→ **TASK INSTRUCTIONS**:
1 > Which people does the local food article name? List every one.
2 > In the local food article, what subtitle does the book "Coming Home to Eat" carry?
3 > According to the local food article, why did the writer snatch up the book "Coming Home to Eat"?

→ **SOURCE DOCUMENT**:
+++
Local food — Adventures in eating regionally

by Jill Irwin

This article was originally published in October 2004

From the earth to the plate, we have abundance here in the Northwest that requires, if we want it to endure, our concern, attention and respect.
— Jimella Lucas, Founder and owner of the Ark Restaurant, Nachota, Washington

Text message 'local food' with carrot, cover artwork for October 2004 Sound Consumer

(October 2004) — It was the cover photo — a close-up of two fire-engine red tomatoes against a stark white background — that caught my eye. With shiny skins stretched taut over their plump, imperfect forms, they were almost bursting with ripeness. Lured by this sensuous image, I snatched up the book, “Coming Home to Eat” by Gary Paul Nabhan. Subtitled “The Pleasures and Politics of Local Foods,” the title also intrigued me.
+++
→ **RECORD EXTRACTS**:
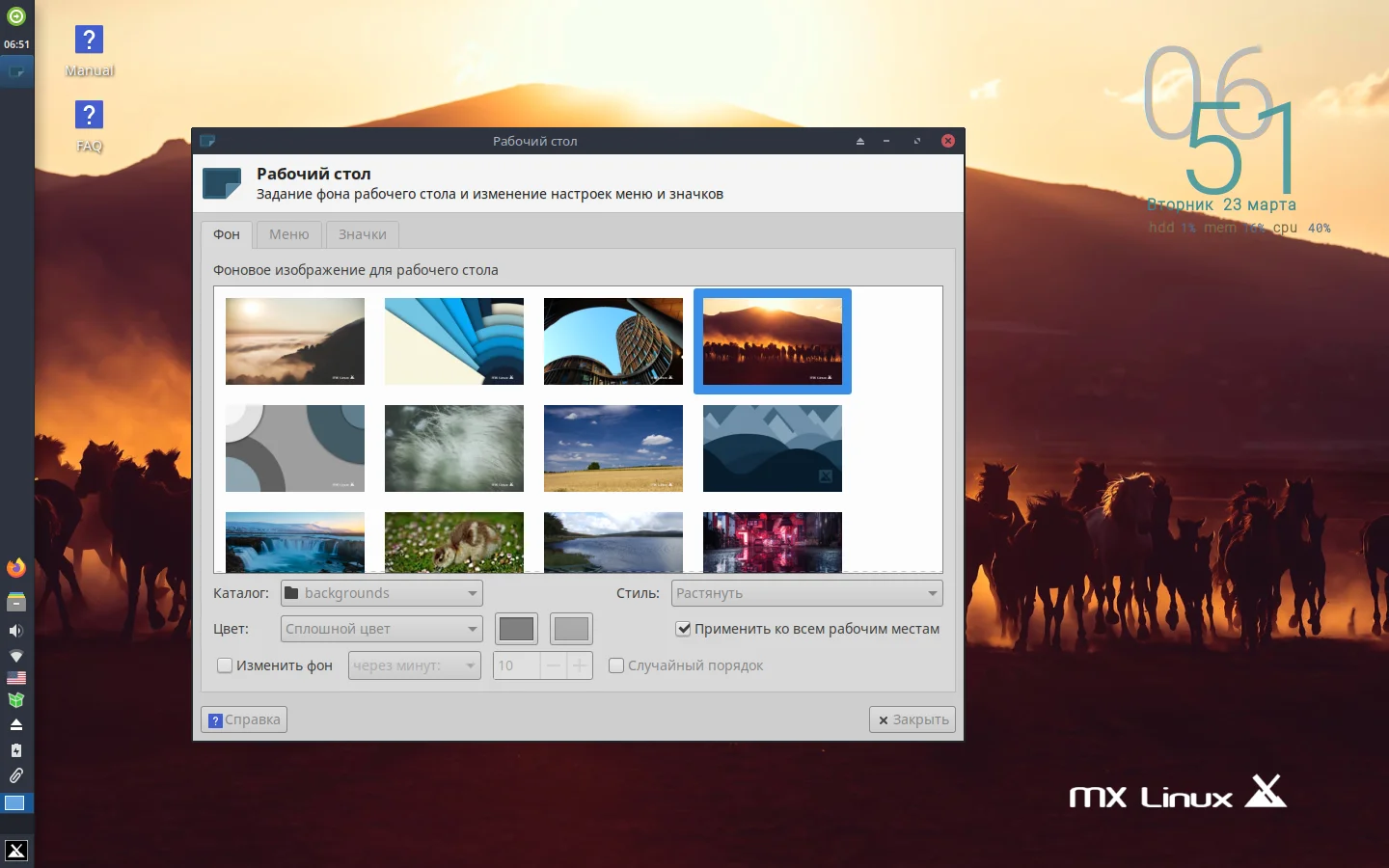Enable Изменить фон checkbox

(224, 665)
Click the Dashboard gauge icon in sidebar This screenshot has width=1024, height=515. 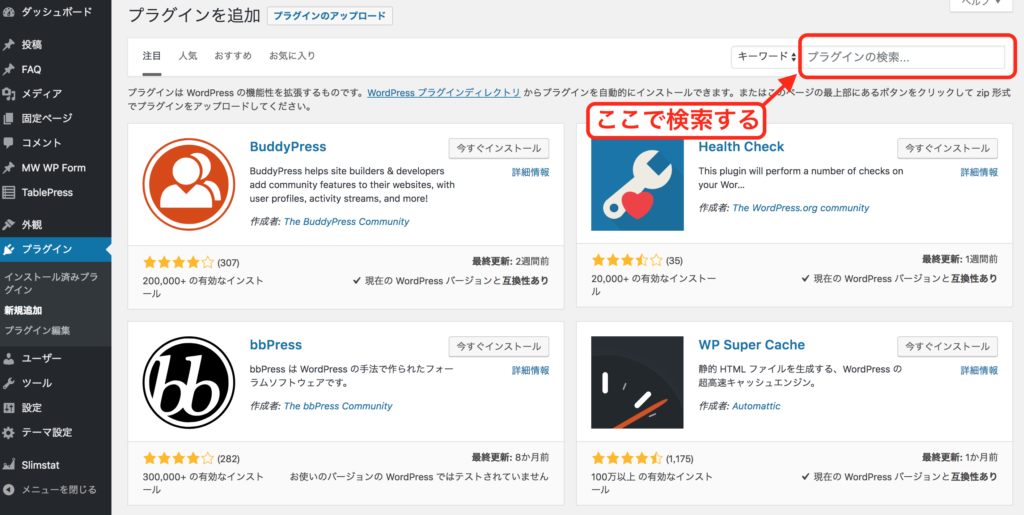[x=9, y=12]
+++
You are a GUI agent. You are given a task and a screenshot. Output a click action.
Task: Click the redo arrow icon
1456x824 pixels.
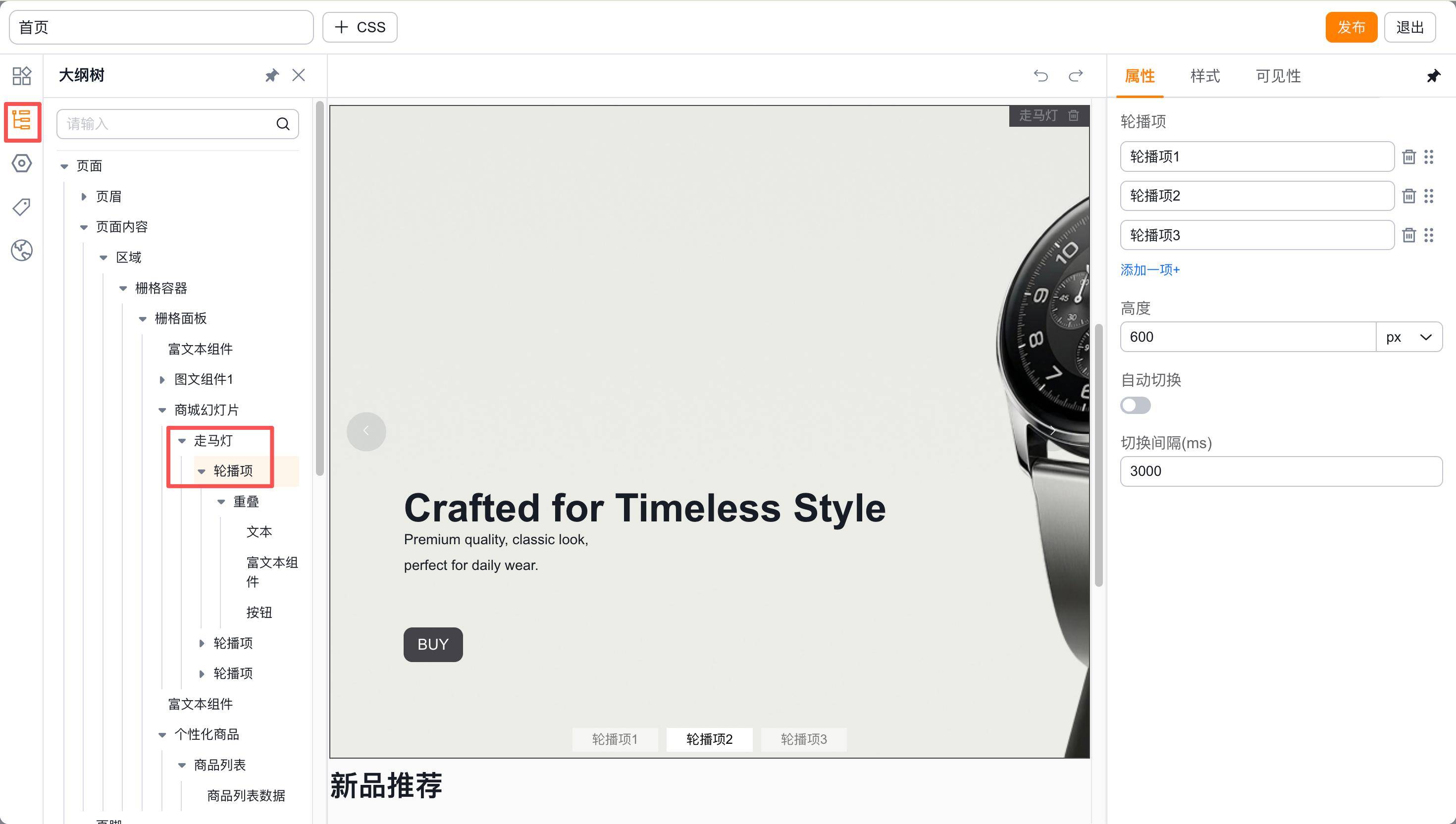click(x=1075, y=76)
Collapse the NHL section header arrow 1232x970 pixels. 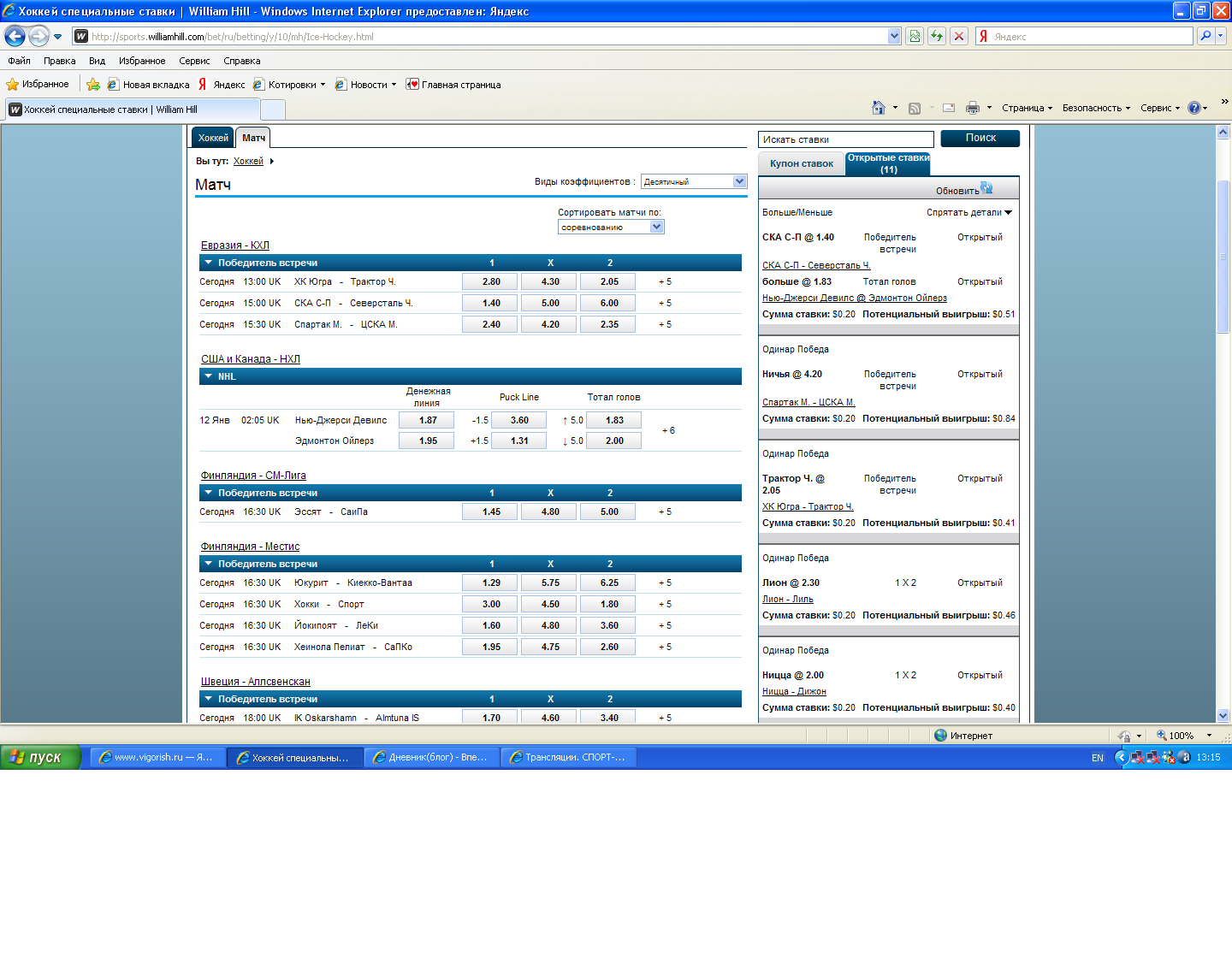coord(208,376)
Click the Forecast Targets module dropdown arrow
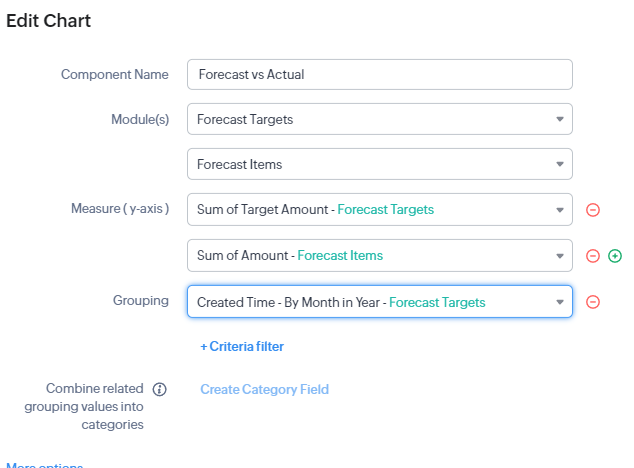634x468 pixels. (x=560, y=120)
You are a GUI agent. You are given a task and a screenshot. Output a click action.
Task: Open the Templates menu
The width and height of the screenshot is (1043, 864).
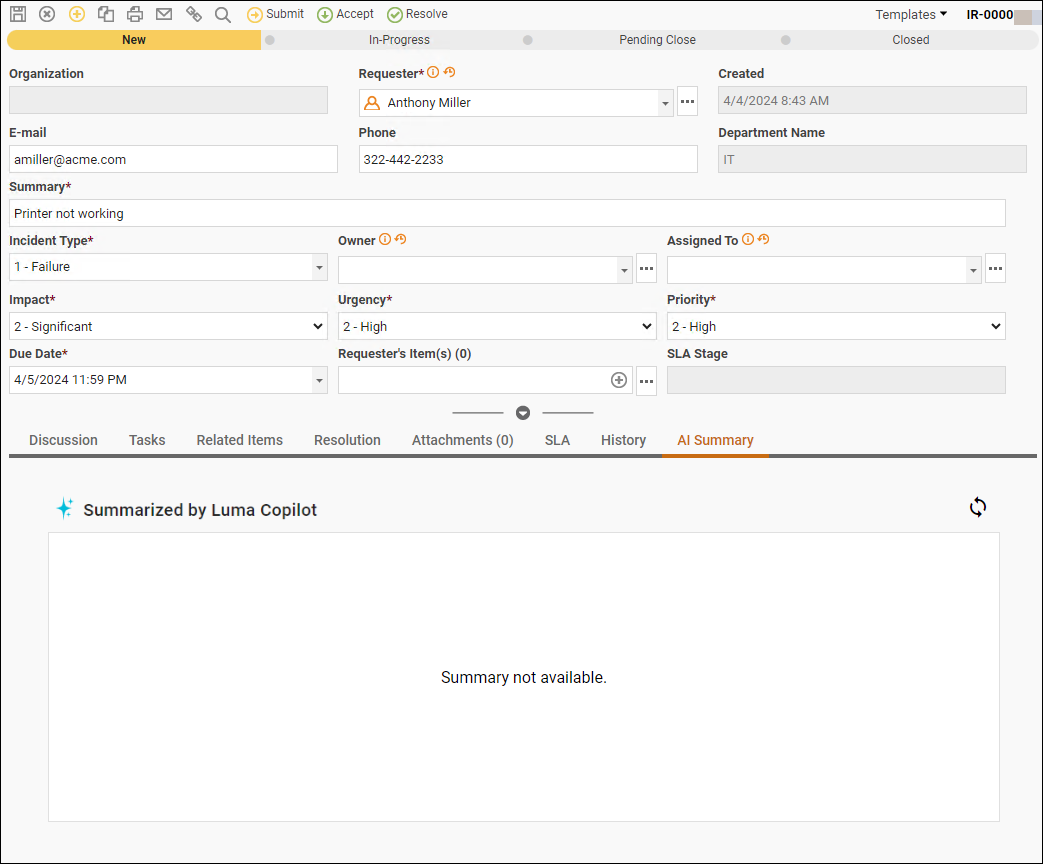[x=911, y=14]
+++
→ **RESPONSES BY TASK**:
1 > Jill Irwin, Jimella Lucas, Gary Paul Nabhan

2 > "The Pleasures and Politics of Local Foods."

3 > The writer was lured by the cover photo, a close-up of two fire-engine red tomatoes against a stark white background that caught the writer's eye. The title also intrigued the writer.